The Sanders political agenda is not radical, but his presence as a major (and popular) force in American politics is. The US is not just in an era of malaise as it was in the 1970s; we are experiencing a dangerous worldwide turn towards autocracy, racism and illiberal-ism resulting from an economic system that does not provide hope to a majority of its workers. Around the world, right wing populism has capitalized on the rightward economic shift within liberal and left wing parties. Climate Change is not a hypothetical event that will trouble our children’s lives, but rather an existing catastrophe that is already drastically altering global politics. When major cities are running out of water now, sweeping action is necessary. The Sanders candidacy (and hopefully, eventual presidency) is an important step in re-situating the Democratic Party as one built around the needs of working people and as a bulwark against right-wing populism. For the Democratic Party to be a force for good and not simply a slightly better alternative to Trump, it must articulate a vision for what it stands for that puts working people, of all races, creeds and stripes, clearly at the forefront of its policies.

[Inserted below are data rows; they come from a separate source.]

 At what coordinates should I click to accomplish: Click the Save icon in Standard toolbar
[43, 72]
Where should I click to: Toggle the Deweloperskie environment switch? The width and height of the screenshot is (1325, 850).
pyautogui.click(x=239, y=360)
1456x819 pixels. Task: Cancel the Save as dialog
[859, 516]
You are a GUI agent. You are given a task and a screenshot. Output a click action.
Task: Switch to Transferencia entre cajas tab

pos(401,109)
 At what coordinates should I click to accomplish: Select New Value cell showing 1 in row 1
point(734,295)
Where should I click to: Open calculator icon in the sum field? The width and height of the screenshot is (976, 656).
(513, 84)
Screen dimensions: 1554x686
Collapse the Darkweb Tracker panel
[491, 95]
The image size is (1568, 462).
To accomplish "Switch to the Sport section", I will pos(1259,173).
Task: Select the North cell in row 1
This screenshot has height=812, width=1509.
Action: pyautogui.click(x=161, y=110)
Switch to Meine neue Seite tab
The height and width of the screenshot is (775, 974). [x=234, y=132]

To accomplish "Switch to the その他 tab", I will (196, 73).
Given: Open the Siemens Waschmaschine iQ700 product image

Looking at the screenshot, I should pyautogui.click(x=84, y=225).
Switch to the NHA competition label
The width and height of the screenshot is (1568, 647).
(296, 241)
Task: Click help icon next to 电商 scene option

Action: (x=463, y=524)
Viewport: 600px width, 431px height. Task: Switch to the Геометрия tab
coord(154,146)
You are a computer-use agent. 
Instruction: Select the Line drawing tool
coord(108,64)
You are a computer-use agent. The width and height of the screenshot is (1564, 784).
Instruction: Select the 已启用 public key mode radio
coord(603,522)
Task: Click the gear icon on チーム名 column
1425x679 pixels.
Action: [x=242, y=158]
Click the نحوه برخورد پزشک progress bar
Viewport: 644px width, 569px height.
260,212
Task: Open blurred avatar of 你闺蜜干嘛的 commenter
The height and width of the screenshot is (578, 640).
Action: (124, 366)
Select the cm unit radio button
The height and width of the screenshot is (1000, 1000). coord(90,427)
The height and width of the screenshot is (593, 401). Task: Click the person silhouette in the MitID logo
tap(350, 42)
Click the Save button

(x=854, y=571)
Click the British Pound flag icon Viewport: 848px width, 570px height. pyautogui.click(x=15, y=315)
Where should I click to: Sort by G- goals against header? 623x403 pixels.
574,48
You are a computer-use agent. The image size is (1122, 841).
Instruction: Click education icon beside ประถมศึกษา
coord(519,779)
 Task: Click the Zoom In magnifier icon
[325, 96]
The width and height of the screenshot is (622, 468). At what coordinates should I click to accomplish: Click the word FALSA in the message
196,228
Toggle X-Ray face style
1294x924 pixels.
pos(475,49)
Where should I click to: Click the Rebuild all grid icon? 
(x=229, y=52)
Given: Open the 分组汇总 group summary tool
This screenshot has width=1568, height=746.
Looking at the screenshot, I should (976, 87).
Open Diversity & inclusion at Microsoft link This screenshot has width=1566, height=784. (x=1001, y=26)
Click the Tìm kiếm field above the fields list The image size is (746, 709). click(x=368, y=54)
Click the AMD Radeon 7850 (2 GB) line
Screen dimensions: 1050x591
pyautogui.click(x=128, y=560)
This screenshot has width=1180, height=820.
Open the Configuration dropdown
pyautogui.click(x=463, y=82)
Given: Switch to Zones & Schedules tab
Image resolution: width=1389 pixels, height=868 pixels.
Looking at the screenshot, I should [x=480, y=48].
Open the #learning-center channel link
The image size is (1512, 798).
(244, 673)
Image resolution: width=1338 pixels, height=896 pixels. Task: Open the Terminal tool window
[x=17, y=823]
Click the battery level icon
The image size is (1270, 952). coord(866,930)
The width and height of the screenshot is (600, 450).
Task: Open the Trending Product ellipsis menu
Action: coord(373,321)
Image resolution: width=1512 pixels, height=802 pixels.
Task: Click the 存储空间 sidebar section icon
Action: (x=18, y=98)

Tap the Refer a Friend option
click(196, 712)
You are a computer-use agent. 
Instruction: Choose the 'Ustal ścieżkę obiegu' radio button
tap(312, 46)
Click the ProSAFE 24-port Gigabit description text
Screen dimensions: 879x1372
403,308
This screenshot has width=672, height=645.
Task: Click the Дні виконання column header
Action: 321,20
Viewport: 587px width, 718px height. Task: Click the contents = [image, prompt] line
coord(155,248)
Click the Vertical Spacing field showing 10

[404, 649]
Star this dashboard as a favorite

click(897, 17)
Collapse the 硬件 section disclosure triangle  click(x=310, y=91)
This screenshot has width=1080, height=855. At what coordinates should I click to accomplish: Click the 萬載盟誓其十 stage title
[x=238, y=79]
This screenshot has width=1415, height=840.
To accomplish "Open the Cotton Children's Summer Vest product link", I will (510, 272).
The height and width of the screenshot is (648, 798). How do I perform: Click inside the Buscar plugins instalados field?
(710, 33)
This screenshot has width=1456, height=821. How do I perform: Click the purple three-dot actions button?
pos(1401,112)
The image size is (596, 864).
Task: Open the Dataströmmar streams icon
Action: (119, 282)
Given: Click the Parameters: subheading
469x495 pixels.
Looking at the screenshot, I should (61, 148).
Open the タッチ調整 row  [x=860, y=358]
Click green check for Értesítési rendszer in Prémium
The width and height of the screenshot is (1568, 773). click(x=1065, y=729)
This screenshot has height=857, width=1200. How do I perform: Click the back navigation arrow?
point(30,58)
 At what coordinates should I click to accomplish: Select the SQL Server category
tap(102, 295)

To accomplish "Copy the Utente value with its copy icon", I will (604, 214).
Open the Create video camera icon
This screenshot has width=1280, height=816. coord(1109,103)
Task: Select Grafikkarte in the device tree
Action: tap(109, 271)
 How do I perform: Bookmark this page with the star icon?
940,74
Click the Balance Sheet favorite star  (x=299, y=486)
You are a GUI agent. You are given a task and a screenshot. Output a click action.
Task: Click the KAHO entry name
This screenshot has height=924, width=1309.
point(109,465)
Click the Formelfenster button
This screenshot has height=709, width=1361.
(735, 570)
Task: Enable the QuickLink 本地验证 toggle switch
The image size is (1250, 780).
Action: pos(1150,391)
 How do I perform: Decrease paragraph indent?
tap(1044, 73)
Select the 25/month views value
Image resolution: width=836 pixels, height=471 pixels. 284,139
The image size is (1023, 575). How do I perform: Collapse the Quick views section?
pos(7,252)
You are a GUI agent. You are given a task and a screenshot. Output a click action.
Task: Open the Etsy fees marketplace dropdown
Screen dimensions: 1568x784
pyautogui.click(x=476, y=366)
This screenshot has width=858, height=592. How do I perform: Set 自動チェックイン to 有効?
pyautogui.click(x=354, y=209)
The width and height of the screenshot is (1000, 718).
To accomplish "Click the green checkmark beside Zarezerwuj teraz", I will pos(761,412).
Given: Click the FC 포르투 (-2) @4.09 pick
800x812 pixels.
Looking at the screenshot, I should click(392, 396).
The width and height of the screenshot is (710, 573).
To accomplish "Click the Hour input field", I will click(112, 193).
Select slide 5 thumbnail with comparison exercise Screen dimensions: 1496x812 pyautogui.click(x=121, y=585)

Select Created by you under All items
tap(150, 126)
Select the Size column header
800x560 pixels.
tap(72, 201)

Berman and Snegovaya, two academics studying social democratic parties in Europe, quote Portugal’s Prime Minister António Costa who has rejected the argument that the fate of one’s country is out of the citizen’s hands:

“As Costa put it, his government’s program was designed to make clear that “there is an alternative to ‘There is no alternative.’” In a speech to the European Parliament, he reminded his colleagues that “What sets democratic politics apart from populism is that democratic politics does not tap into fears. … Democratic politics feels people’s problems, combating fears and angst and give[s] hope back to people in their future.”

The Sanders campaign, and the movement behind it, is attempting to do the same within the Democratic Party.

Lastly, Sanders’ base of support demonstrates just how well these social democratic ideas resonate with the very people they intended to support. While online spaces may have their share of obnoxious Bernie fanatics, his actual electoral coalition looks very different than the Twitter Bernie Bro. While I would be happy to vote for Warren against Trump, Sanders’ supporters are generally poorer and less university educated than Warren’s base.  Sanders earns a greater share of African-American voters than anyone other than Biden. Sanders’ base of support is ethnically diverse and young, which could result in said coalition not coming out for a lukewarm candidate in the general. The Democratic Party cannot risk losing its working class support, and Sanders can help get those voters to the polls.

The socialist caricature haunting the minds of the well-to-do will understandably never materialize, but Democrats must run a candidate who actually represents what those forces wish to limit: someone willing to use the political system to help working people and not the rich.